Art beat: Writing a recipe for change

Robert Karimi confronts the growing risk of diabetes through theater

THE WEDGE — When the playwright and spoken-word artist Robert Karimi set up shop in a tiny gallery room at Intermedia Arts in February, he had a wide, eye-level slot cut into one wall, right next to the door.

The size and shape of a kitchen window, a visitor imagined Karimi might slide a steaming plate of food into the opening, slam a service bell and shout, “Pick up!”

It would not be out of character for Karimi — who offered to share the scrambled egg, mushroom and onion tacos he whipped-up for lunch during a recent interview — or his theatrical alter ego, chef Mero Cocinero Karimi. Mero Cocinero (“best cook” or “your homie cook,” translated from Spanish by Karimi) is the star of “The Cooking Show con Karimi y Comrades: Diabetes of Democracy,” a new performance Karimi plans to debut next year.

Past versions of Karimi’s interactive theater piece served up commentary on culture, race and politics in the format a PBS cooking show. The next episode, to be developed during Karimi’s 18-month residency at Intermedia Arts, will focus on the growing health threat posed by type 2 diabetes.

More than 8 percent of the U.S. population, or nearly 26 million people, is diagnosed with diabetes, the seventh-leading cause of death in the country, according to a January report from the Centers for Disease Control and Prevention. Ninety to 95 percent of new cases are type 2 diabetes, a form associated with such factors as old age, obesity and physical inactivity that is more frequently being diagnosed in children and adolescents.

Diabetes also disproportionately affects minority communities. The CDC reported African Americans, American Indians, Hispanics and some Asian-American populations all had diabetes at higher rates than whites.

It’s those communities, in particular, Karimi wants to reach with his recipe of humor, storytelling, participatory theater and, of course, food. In each episode of “The Cooking Show,” Mero Cocinero Karimi cooks a dish that he then shares with the audience.

The new episode will develop through a series public events held on the fourth Wednesday of each month at Intermedia Arts. All events will include a glimpse into the creative process, conversation and free food.

Diabetes of Democracy events are the fourth Wednesday of every month at Intermedia Arts, 2822 Lyndale Ave. S. 871-4444. Food will be served at all events.
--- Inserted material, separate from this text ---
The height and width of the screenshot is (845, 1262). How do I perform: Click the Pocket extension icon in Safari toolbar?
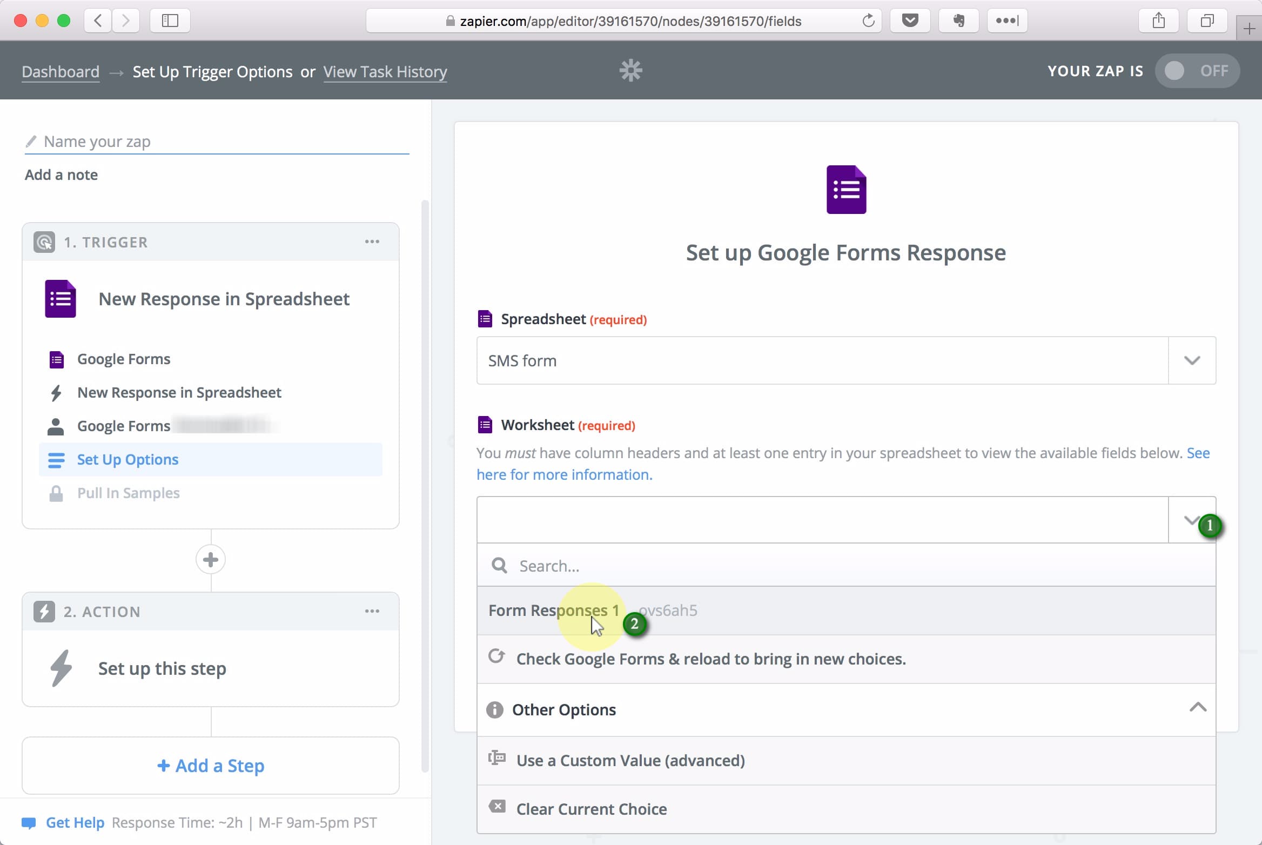pos(910,21)
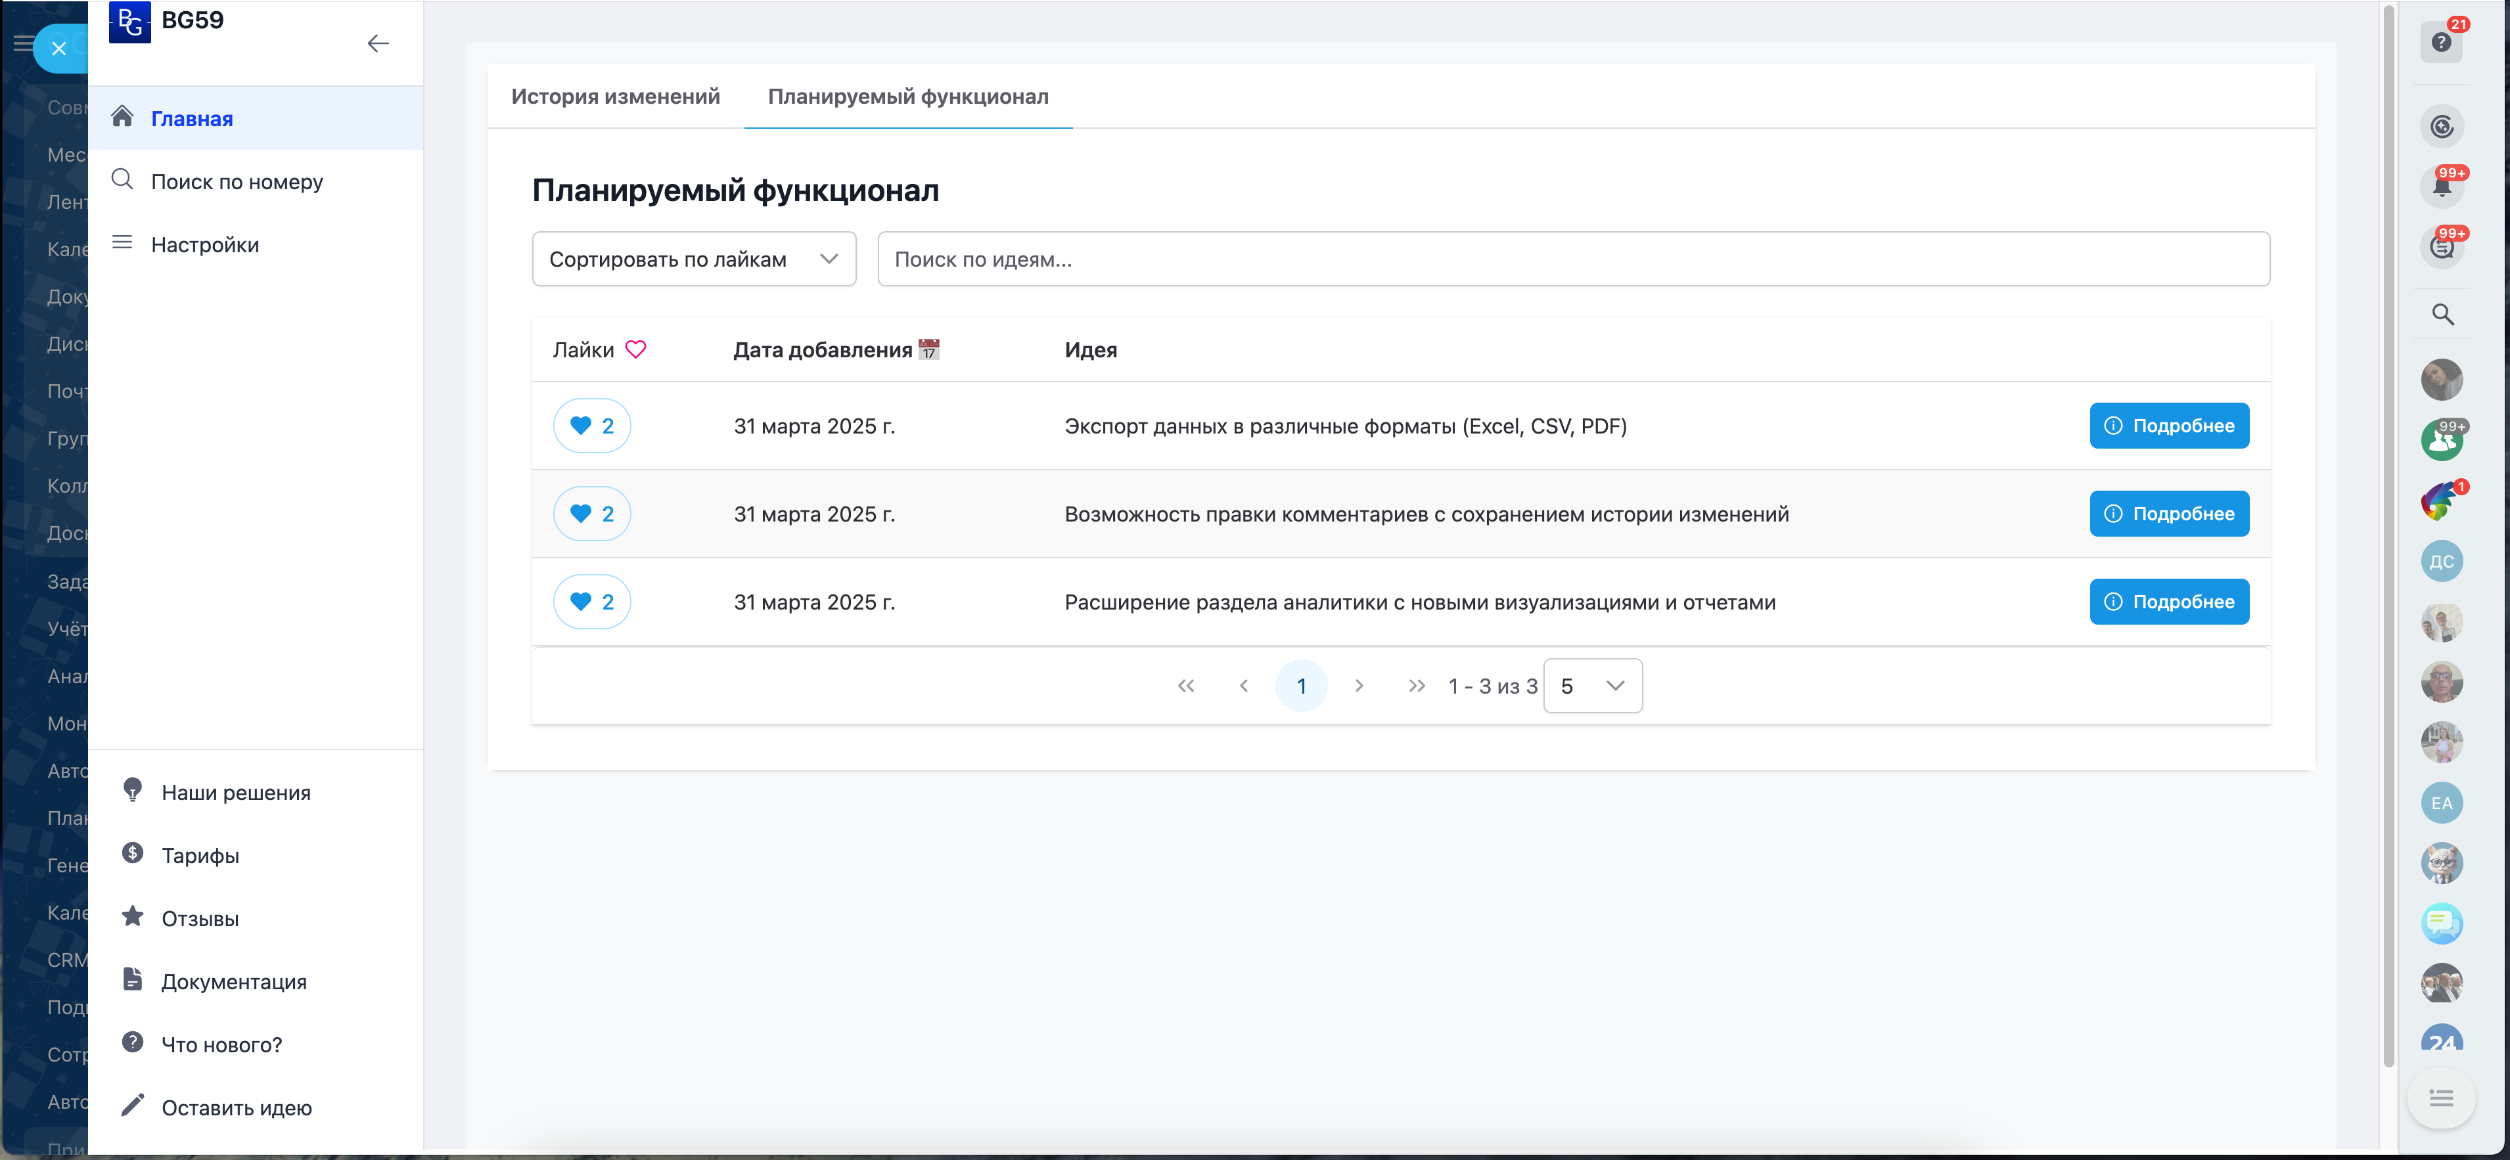Click the blue close X button

(59, 48)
A prequel to Soviet Realism

WINDOM — Call it a “prequel.”

That’s the word Bradford Shinkle IV, president and director of The Museum of Russian Art (TMORA), used to describe “Shades of Red,” a major new exhibition of Russian paintings produced between the Bolshevik Revolution of 1917 and the start of World War II. Perhaps better than any previous TMORA exhibit, it provides context for the Soviet or Russian Realist painting at the core of the museum’s collection.
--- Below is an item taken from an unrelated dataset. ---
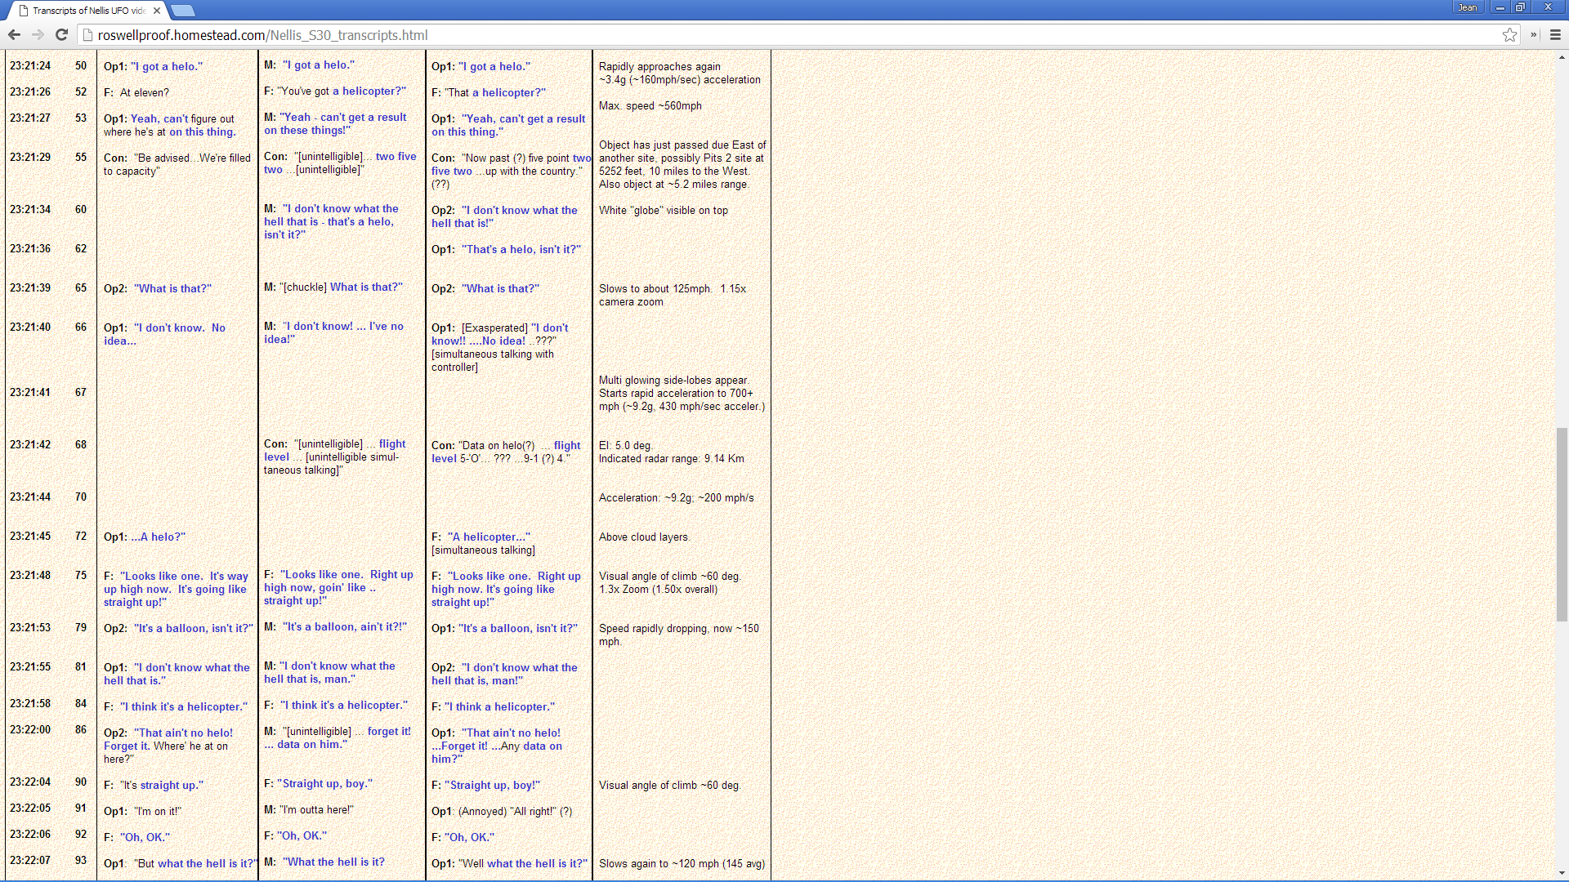
Task: Minimize the browser window
Action: click(1500, 7)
Naturalistic depictions of peasants toiling cheerfully for the Communist state would become the official style under Stalin’s regime. But avant-garde movements flourished in the early years of the Soviet state, before party leaders clamped-down on works that, in their abstraction, seemed dangerously open to interpretation, or, in their celebration of expressive line or impressionistic color, seemed to embrace bourgeois Western European ideals.

In the early post-revolution years, Shinkle said, “There was a tolerance for stylistic variability as long as the content was consistent with socialist ideology.”
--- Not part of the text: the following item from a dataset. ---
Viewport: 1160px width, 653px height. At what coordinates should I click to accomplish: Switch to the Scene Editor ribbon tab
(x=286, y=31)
Artists such as Georgi Rublev — represented here by a remarkable, neo-primitivist painting of factory workers meeting around a table draped in red cloth — eventually ran afoul of party authorities for their artistic explorations. Aleksandr Gerasimov publicly toed the party line on realism, and privately produced impressionistic paintings celebrating light and color.

For anyone wishing to better understand Soviet Realism, this is essential viewing.

“Shades of Red” runs through Sept. 15 at The Museum of Russian Art, 5500 Stevens Ave. S. 821-9045.


Minnesota history, in dance

THE WEDGE — Frontier Minnesota was a melting pot of French Voyageurs, American Indians, British and Canadian traders and trappers, Yankees from back East and others seeking to create a life on the edge of the Great Plains.

Into that environment was born Pierre Bottineau in 1817. A métis — the son of a French-Canadian father and American Indian mother — Bottineau helped to found St. Anthony, now part of Minneapolis, and was hailed as the last great voyageur upon his death in 1895.

Dance Revels Moving History tells the story of Bottineau’s life and those of other famous early Minnesotans — including Cloud Man, who founded a village near Lake Calhoun in the 1820s — through a blend of theater, traditional dance and music.